While I venture no conclusive judgements on either the date or the circumstances of its composition, I perceive the motet BWV 225 – in keeping with the general tenor of Psalm 149 – as a joyous hymn celebrating the Lord as the King of Heavens, a hymn in which the people of Israel – God’s children – are encouraged to praise God with their singing and dancing. In my opinion, the references to royal authority in the motet Singet dem Herrn are reflected in its musical setting. In the most general terms, this includes the polonaise rhythm present throughout the 1st movement, and its double choir texture. The literature to date quotes Bach’s comments on the margins of the 15th chapter of the Exodus in his Calov Bible as evidence of the intentional nature of his use of the double choir texture. In my opinion, the intentional use of the polonaise rhythm is likewise motivated by the Psalmist’s appeal in verse 3: “Sie sollen loben seinen Nahmen im Reigen.”
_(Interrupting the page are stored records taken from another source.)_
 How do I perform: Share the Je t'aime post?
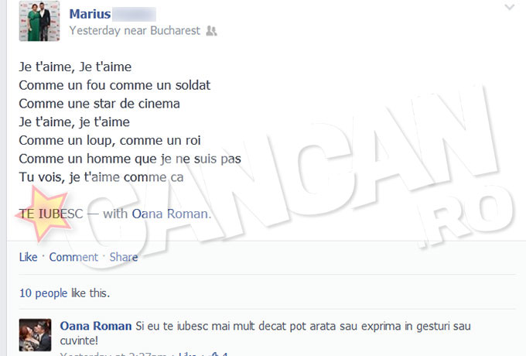[x=124, y=257]
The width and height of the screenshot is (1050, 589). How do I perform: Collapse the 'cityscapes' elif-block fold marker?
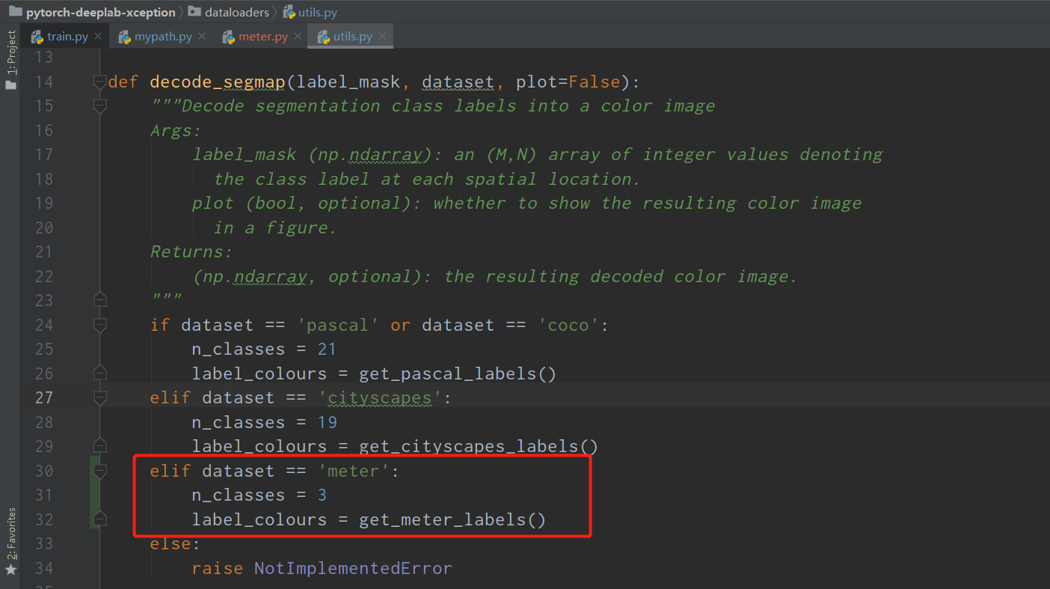point(99,397)
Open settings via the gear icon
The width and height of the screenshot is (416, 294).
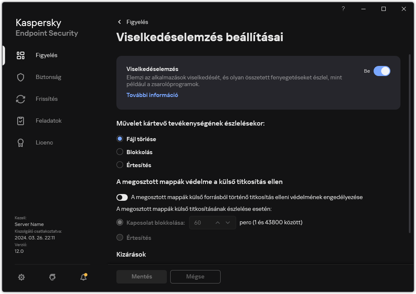tap(21, 277)
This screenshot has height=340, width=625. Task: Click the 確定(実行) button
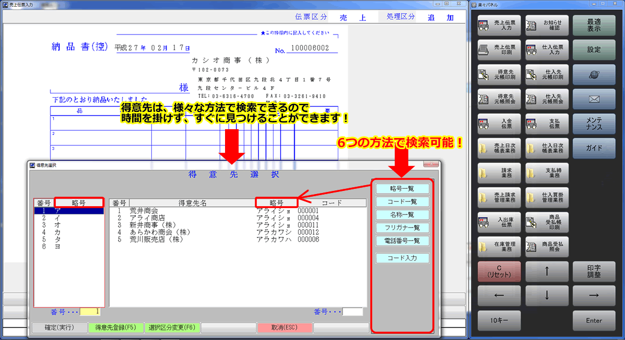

The decision to select a polonaise rhythm points to the symbolism of royal power. In Bach’s music, the theme of royal authority (secular as well as divine) is one of the most important areas of musical allegorization, the polonaise being one of the essential means used by Bach to symbolize royalty. Similarly, the polonaise rhythm is present in the musical setting of the text “Singet dem Herrn” in the cantata BWV 190 of the same title, which I believe corroborates the thesis that Bach used the rhythm on purpose when setting the relevant verses of Psalm 149 to music. If the symbolism of the polonaise is to apply at a secular level, the only possible reference can be made to king August II the Strong, and it is in this context that the question of the circumstances of the composition and the first performance of the motet Singet dem Herrn BWV 225 by Johann Sebastian Bach should be reconsidered.